Brief -
Your answer must be every line of the data below that holds the string "Uncheck", copied exactly.

Dataset items -
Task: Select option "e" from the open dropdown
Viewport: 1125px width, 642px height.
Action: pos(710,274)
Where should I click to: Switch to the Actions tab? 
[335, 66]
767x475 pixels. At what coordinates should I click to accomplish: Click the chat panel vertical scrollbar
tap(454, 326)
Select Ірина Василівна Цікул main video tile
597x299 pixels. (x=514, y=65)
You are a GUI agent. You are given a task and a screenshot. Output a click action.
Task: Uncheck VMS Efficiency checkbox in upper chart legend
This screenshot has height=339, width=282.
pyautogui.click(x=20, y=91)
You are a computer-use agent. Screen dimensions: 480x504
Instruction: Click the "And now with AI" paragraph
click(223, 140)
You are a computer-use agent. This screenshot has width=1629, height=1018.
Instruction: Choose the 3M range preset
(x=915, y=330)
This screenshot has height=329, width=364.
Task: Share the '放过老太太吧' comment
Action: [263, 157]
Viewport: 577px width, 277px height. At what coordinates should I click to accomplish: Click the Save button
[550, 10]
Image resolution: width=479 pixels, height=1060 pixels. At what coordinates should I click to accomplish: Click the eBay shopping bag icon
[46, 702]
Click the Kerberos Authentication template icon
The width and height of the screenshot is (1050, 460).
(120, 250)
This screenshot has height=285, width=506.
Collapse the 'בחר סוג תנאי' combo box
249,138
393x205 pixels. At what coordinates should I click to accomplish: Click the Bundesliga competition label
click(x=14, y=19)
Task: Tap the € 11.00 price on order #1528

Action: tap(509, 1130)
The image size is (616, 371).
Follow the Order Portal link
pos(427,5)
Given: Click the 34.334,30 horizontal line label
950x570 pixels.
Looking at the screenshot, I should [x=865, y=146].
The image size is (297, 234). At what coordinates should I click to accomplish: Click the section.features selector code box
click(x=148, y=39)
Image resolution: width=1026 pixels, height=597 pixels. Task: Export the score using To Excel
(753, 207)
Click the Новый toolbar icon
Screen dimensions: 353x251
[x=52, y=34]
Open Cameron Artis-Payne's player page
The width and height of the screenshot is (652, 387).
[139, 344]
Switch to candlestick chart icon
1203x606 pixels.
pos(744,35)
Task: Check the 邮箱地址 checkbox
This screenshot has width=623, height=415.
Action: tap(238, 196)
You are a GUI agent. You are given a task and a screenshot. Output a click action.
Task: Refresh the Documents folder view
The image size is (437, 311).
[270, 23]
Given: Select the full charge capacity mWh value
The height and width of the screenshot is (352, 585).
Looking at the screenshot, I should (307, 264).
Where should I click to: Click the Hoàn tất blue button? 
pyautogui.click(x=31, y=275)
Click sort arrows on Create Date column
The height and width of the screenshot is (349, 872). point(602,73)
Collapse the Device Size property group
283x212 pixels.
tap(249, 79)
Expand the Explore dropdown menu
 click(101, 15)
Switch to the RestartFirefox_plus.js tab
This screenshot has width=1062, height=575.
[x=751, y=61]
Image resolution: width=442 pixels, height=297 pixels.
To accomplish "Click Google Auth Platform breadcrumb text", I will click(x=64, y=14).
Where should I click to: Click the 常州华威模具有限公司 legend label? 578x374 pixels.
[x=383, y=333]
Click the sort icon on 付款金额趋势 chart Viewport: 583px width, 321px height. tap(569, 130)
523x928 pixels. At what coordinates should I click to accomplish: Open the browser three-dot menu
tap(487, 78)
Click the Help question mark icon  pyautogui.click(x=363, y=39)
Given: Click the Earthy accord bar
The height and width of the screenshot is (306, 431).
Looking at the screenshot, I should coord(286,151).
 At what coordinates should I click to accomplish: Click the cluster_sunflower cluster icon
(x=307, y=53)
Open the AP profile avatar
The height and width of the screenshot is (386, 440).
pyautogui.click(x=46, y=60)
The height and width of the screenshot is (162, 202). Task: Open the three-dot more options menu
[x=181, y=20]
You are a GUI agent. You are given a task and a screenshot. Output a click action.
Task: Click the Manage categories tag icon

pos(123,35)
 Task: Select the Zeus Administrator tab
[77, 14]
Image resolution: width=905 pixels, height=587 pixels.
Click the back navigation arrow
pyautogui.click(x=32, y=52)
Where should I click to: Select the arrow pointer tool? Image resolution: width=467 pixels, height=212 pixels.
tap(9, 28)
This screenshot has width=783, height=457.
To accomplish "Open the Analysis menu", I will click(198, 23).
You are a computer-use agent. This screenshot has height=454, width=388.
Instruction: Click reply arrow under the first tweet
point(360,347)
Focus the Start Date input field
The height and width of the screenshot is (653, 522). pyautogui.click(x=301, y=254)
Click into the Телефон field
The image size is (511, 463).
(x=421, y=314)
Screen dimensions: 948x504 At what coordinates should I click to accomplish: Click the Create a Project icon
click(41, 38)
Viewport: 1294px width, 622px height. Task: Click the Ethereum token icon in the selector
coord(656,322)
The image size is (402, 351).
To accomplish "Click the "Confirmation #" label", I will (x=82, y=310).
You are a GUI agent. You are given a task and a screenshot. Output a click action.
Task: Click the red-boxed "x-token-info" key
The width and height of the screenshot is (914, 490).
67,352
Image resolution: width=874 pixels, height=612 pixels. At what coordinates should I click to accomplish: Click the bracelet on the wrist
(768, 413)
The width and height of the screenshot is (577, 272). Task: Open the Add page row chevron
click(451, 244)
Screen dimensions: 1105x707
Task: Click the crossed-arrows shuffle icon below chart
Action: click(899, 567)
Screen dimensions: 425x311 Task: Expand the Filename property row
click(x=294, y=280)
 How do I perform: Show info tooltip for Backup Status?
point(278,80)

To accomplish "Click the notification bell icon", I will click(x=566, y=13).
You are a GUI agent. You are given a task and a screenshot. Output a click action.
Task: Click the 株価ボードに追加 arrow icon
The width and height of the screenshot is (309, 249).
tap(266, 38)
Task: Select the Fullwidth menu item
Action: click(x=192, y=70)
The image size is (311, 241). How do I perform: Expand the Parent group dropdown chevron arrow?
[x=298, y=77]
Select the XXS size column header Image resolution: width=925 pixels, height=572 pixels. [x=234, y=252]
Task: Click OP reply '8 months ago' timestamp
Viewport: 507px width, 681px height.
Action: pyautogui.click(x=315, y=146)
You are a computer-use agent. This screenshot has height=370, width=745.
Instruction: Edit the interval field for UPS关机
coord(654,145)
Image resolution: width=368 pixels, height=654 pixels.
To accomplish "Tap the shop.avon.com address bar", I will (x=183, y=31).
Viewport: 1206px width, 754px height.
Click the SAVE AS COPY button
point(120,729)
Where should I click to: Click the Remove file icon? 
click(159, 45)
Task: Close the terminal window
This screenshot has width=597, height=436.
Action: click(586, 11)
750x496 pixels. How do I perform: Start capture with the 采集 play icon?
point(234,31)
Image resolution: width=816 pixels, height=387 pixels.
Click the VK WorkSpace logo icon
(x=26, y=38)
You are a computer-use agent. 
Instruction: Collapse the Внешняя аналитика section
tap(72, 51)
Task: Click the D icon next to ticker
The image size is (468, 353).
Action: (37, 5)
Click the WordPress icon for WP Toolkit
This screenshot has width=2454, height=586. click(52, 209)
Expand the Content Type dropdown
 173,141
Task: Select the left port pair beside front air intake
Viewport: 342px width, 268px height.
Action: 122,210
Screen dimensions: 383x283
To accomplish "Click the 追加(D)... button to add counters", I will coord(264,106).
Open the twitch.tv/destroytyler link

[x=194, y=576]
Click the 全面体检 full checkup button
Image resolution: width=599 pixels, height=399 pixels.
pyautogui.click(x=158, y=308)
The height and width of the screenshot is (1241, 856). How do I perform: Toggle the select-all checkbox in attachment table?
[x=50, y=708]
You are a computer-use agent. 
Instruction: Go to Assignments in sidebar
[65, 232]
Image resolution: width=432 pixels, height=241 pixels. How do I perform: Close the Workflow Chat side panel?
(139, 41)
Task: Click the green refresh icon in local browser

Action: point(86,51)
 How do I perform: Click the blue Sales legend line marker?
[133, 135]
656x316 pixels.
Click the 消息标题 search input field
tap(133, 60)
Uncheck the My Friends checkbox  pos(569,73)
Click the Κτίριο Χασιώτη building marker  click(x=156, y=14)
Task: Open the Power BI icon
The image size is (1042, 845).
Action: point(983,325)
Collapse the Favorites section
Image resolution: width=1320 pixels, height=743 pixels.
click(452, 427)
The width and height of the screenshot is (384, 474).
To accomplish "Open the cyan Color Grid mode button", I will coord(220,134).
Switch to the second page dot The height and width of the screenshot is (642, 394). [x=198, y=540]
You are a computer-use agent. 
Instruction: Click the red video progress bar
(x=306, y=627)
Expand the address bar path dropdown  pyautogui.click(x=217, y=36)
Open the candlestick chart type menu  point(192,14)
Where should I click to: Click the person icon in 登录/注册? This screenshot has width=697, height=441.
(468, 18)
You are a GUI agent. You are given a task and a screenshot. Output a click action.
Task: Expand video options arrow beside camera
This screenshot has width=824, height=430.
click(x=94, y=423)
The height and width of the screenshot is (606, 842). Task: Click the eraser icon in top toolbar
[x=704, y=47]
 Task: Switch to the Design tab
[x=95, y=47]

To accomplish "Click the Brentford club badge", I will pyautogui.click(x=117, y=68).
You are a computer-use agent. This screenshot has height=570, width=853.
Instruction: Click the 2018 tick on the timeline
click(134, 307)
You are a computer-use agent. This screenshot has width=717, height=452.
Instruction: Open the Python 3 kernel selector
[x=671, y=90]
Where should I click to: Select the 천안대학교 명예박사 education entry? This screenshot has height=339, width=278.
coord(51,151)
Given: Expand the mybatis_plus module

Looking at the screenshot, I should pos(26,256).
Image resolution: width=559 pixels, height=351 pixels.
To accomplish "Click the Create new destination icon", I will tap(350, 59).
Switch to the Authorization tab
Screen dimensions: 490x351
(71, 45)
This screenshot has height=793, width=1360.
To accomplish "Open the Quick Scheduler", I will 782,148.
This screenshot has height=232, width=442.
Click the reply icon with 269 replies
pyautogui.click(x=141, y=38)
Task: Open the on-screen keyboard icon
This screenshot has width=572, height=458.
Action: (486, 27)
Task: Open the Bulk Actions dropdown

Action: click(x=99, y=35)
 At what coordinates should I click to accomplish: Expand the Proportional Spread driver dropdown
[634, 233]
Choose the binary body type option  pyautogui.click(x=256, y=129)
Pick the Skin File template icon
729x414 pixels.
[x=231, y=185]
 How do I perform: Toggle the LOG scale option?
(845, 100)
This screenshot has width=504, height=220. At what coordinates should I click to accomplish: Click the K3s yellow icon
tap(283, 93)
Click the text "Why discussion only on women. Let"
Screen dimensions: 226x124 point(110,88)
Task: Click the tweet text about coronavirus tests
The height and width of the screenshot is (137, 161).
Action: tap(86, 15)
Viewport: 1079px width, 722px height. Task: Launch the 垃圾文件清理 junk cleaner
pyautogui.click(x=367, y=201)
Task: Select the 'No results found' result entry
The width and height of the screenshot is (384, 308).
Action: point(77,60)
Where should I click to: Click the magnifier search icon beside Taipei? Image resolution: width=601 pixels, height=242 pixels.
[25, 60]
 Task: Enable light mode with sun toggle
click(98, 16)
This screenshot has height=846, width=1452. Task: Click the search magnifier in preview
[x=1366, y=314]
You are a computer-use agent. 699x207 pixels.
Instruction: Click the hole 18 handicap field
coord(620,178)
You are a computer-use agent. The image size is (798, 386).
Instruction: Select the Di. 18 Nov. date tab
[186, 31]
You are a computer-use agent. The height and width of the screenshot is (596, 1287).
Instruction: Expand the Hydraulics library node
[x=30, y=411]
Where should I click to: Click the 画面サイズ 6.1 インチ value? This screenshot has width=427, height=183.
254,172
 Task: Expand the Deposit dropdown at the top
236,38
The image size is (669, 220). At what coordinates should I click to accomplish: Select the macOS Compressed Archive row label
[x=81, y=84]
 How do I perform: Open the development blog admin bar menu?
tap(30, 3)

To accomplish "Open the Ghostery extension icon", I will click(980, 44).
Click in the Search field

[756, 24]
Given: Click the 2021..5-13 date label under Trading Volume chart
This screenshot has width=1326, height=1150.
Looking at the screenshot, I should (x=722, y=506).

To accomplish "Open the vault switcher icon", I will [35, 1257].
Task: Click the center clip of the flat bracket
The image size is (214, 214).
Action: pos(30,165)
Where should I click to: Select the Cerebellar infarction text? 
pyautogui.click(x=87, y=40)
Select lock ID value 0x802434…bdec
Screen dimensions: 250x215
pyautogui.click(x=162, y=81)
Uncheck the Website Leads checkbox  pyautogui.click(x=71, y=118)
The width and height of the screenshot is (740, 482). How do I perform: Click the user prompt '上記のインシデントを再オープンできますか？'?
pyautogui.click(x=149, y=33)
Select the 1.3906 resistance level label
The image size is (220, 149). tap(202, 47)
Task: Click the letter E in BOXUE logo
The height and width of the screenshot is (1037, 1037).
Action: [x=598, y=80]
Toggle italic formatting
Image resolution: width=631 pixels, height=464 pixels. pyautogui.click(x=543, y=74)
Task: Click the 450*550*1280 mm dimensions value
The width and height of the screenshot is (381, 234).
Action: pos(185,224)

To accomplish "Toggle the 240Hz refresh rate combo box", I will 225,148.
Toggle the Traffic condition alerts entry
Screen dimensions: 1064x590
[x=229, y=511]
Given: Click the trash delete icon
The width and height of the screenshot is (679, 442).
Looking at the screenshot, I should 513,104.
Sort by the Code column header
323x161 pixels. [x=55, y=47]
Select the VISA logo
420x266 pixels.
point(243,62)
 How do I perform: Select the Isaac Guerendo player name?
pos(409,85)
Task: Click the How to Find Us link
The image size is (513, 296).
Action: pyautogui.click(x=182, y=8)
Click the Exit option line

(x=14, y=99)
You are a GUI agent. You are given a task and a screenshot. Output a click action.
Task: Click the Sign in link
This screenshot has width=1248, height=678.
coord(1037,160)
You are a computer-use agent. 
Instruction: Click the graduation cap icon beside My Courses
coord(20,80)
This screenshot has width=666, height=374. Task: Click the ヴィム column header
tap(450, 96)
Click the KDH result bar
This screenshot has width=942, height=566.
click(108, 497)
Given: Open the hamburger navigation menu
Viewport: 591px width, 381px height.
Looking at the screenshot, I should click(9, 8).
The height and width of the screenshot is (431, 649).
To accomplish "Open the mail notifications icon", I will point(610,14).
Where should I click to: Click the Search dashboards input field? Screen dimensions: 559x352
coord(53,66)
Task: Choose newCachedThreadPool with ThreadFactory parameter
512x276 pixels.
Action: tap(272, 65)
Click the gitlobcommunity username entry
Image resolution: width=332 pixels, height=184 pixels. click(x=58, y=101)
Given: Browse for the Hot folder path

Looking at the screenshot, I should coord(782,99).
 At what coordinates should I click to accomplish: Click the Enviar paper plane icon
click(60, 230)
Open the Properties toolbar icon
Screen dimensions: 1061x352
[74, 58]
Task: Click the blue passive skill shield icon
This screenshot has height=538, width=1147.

Solution for this problem -
Task: Uncheck VMS Efficiency checkbox in upper chart legend
Uncheck the My Friends checkbox  pos(569,73)
Uncheck the Website Leads checkbox  pyautogui.click(x=71, y=118)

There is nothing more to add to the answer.